Last month, Samsung suddenly released this brand new 960 Series SSD to the market just because. Naturally, many PC builders quickly realized that their wallet was going to lose weight a lot faster than someone who just took a massive dump after their impulse double tacos. But question we have for this new Samsung SSD series is : is it really worth our dough?
Well gather around Maesters of Custom PCs, Lords of Porn, Dukes of Virginity, Summoners of Cats, Trainers of the Right Hand, The Chassis Overclockers, Binary Master Races, Students of the Loan and Beaters of Skyrim. Tonight we dine with the spiciest ramen for entree, da bomb sauce for dessert, and just then, we crack down the ultimate differences between Samsung 960 Evo, 960 Pro versus other siblings in their family line. Tomorrow we’ll lose weight like someone who ate the double tacos.
1 – Recap
Those of us who don’t keep up with the Samsung SSD, let me help you stay revelant with the mainstream. We will quickly go over the specs of older generations such as the 850-series and 950-series, just so you know exactly what are up against the 960-series.
But first and most importantly, let’s address the tradition that started two years ago  and since then appeared strong in every article about Samsung SSD on Custom PC Guide .net. It’s been one of the reasons why you guys keep reading, it’s certainly no different this year now.
Let us bring forth the cute kpop band Girls’ Generation who landed a gig to represent Samsung and the brand recently. They are promoting Samsung laser printer in this photo but I don’t think that’ll matter to you gentleman. Also at this point, it’s safe to say that the performance of Samsung SSDs increases in parallel to the beauty level of their female reps.
That aside, time for some flash backs.
Samsung took the first sweet leap of SSD technology in the 850-series by going from traditional planar NAND to 3D NAND.
Though they are both 32-layer 3D NAND, the 850 Pro uses 40nm 86Gbit MLC NAND while the 850 Evo equips the 19nm 128Gbit TLC NAND. Therefore each die of the 850 Pro can hold up to 10.75GB of data. The 850 Evo on other hand has a storage capacity of 16GB per die because of smaller architecture and larger die size.
Well, if you remember OCZ Vertex 2 SSD back in the day –each die could only hold up 6.25GB of data. There were 16 NAND packages in total to make up Vertex 2 100GB model! That is one of the reasons why Solid-state drives were so expensive then. With the help of 3D NAND, we only need 4 packages to make 128GB model of the 850 Pro now.
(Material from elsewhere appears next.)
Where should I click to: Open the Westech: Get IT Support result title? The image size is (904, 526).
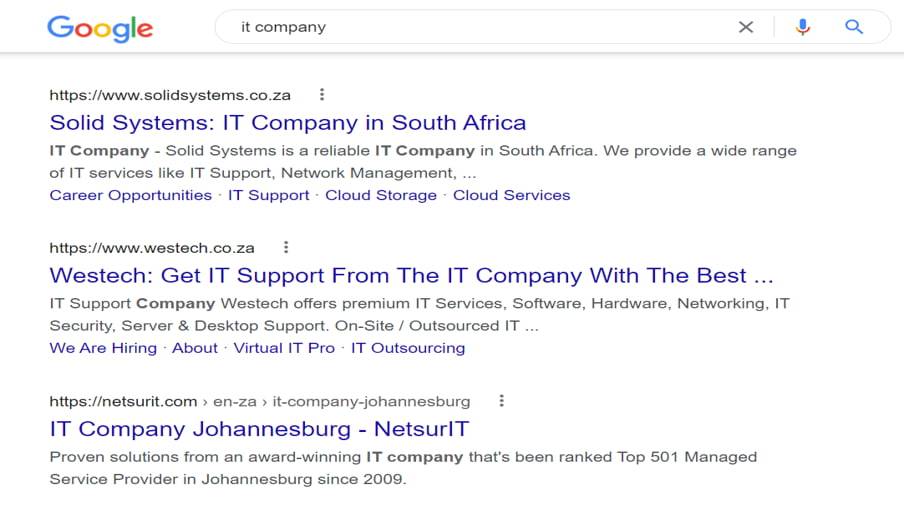pyautogui.click(x=411, y=276)
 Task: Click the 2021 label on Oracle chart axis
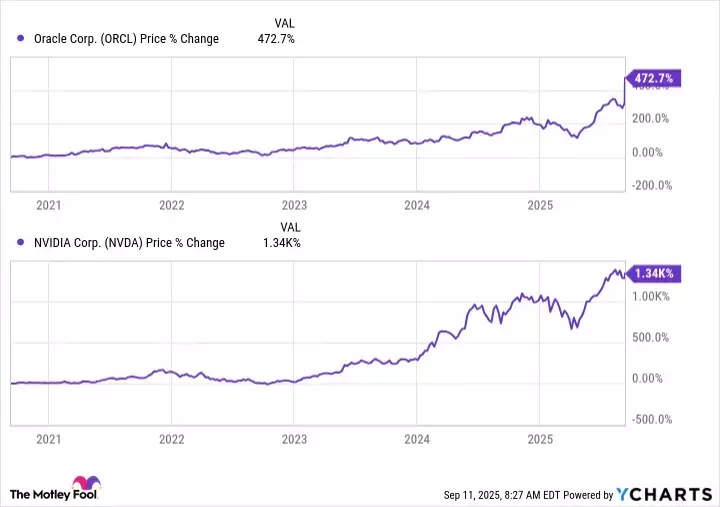[49, 205]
Well here is how those 4 packages laid out in 850 Pro 128GB: each of the first two packages has 4 stacks of dies in them
4 x 10.75GB = 43GB
So the first two packages already give you total of 86GB capacity.
Per the second two packages, each of them only has 2 stacks of dies
2 x 10.75GB = 21.5GB
These two packages now make up 43GB in volume. Finally, add them altogether and you have 86GB + 43GB = 129GB, minus over-head and you get 128GB of usable storage.
Here is how I imagine these packages live happily ever after in the wonderful land of 850 Pro SSD 128GB.
Yet some of the apartments could go as high as the 16th floor! Like those in 850 Pro 1TB.
The shrink in NAND achitecture in general allows manufacturer builds SSD at a lower cost because more and more NAND chips can be stacked into a single package, thus fundamentally creating larger die capacity and reducing production cost. The drawback is Parallelism. As there are fewer NAND packages meaning there are fewer storage locations, so the write performance drops a bit during high load.
Not quite getting it?
Assume there are 100 people need to go to DMV this Tuesday. There used to be 3 DMVs in the city, so things got done fairly quickly. Suddenly today there is only one DMV left within the next 50-mile radius, just for gag on those poor souls.
So now, everybody expects to be in and out of this DMV for no less than 4-hour. It will be a nightmare for sure. 5/7 would do it again. This is how I feel after my number was called:
Now the whole single DMV without parallelism sounds really bad in real life, but it is not as horrible for SSD. Though Parallelism is limited, a good controller might just be able to take care much of the business without showing many hiccups. And Samsung 850 Pro’s Triple core MEX or 850 Evo’s Dual core MGX have proven themselves to be great assets as another secret ingredients to Samsung’s success in the SSD market.
In short, Samsung 850 Pro revolutionized 3D NAND technology for the SSD market. It uses MLC NAND variant and comes equipped with a powerful triple-core MEX controller. The 850 Evo on other hand uses TLC type for its NAND architecture and a double-core MGX controller –except for the 1TB and 4TB model which uses MEX controller and MHX controller, respectively; thus performance is a little slower than the flagship 850 Pro model. Yet it changed the way people looked at TLC NAND, cheap no longer mean it cannot perform.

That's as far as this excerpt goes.